What does this revolutionary device look like? A 100-year-old incandescent light bulb. What does it do? Provide the same light quality as a 100-year-old incandescent light bulb.
“To get people to try this technology the design principle we started with is that it has to look like a light bulb and work like one,” Cree chief executive Chuck Swoboda told Quartz in the penthouse at the Fairmont Hotel, a redoubt of old-money San Francisco that had been retrofitted with the new LED lighting.

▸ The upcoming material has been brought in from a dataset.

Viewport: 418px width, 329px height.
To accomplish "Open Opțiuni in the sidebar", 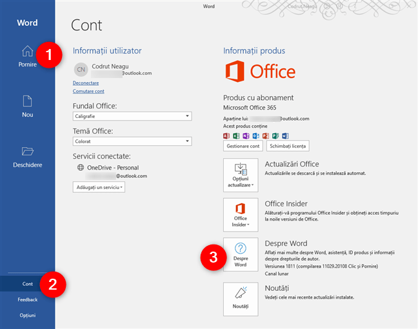I will (28, 315).
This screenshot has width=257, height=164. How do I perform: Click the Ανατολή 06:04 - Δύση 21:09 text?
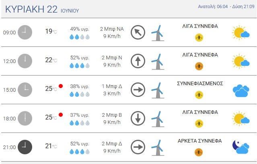point(226,6)
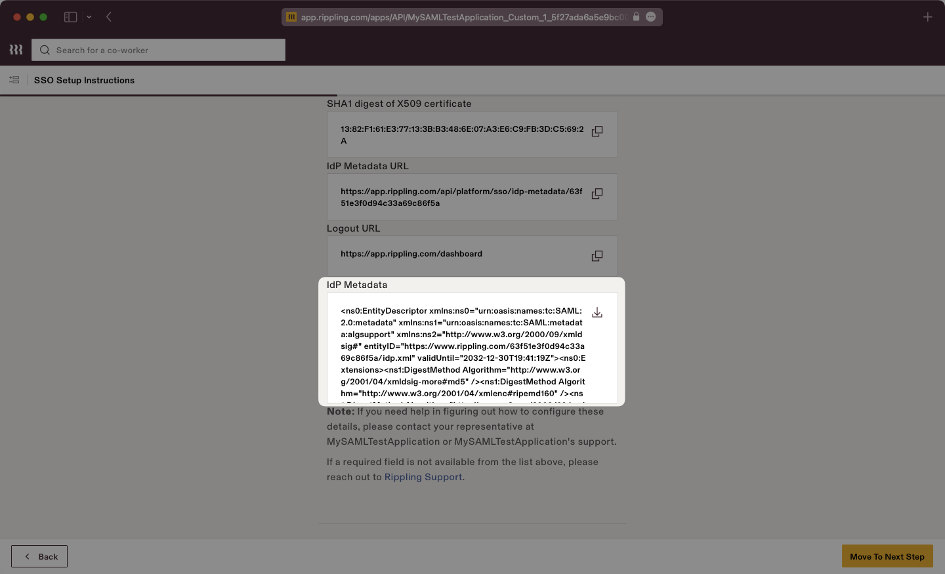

Residential and commercial lighting accounted for 12% of the US’s electricity use in 2011, according to the US Energy Information Administration, and light bulbs consume 13% of a home’s electricity. Traditional incandescent bulbs are highly inefficient as most of the energy they consume is given off as heat rather than light. But efforts to get people to switch to more energy-efficient bulbs have faltered. Compact fluorescent light (CFL) bulbs use less electricity but usually give off a sickly glow that has proven a hard sell. They also contain toxic mercury, which makes recycling them problematic.
Companies like General Electric, Philips and Cree have begun selling residential LED bulbs, which generate light from semiconductors and are highly efficient—but they’re also expensive. And while the light quality is light years ahead of CFLs, they still don’t match the warm white glow cast by a cheap incandescent.
To encourage lighting manufacturers to improve light quality and get consumers to switch, California regulators have established standards that require LED bulbs to approximate the quality of incandescents. The standards are voluntary but manufacturers that meet them qualify for hefty utility rebates that allow them to slash the price of LEDs.
Cree is the first manufacturer to meet the California standards, which means its new dimmable TW (TrueWhite) 60-watt replacement bulb will cost consumers less than $10 at Home Depot, its sole distributor in the state. The bulb is rated to last 25,000 hours and carries a 10-year-warranty. (Philips’ 60-watt LED replacement, in contrast, retails for about $40.)
The quality of a bulb’s light is measured on a scale called a Color Rendering Index. A score of 100 approximates natural light, and most incandescent bulbs carry ratings in the mid-to-high-90s. To meet the California standards, an LED bulb must receive a minimum score of 90. Cree’s 60-watt and 40-watt replacement bulbs received a rating of 93.
The bulbs consume 78% less electricity than a comparable incandescent. About 80% of light bulbs used in California are still incandescents and Cree estimates that the state could save $3.5 billion annually in electricity costs if it replaced them with LEDs
The technological challenge, Swoboda says, was squeezing Cree’s advanced electronics into a product that Thomas Edison would recognize. Light bulb buyers may drive up to Home Depot in a Tesla Model S carrying the latest iPhone but they still want a light bulb that looks like a light bulb.
“Honestly, if you were designing from scratch you wouldn’t do that,” he says. “The iPhone came along in a very short technology cycle, replacing a flip phone which replaced a brick phone which replaced a bag phone. That all happened in about 20 years.”
“With light bulbs, you literally have 130 years of consumer expectation around a form factor,” he adds. “We realized you could either spend years trying to convince people to try something different or flip the problem around and give all the benefits in the same package.”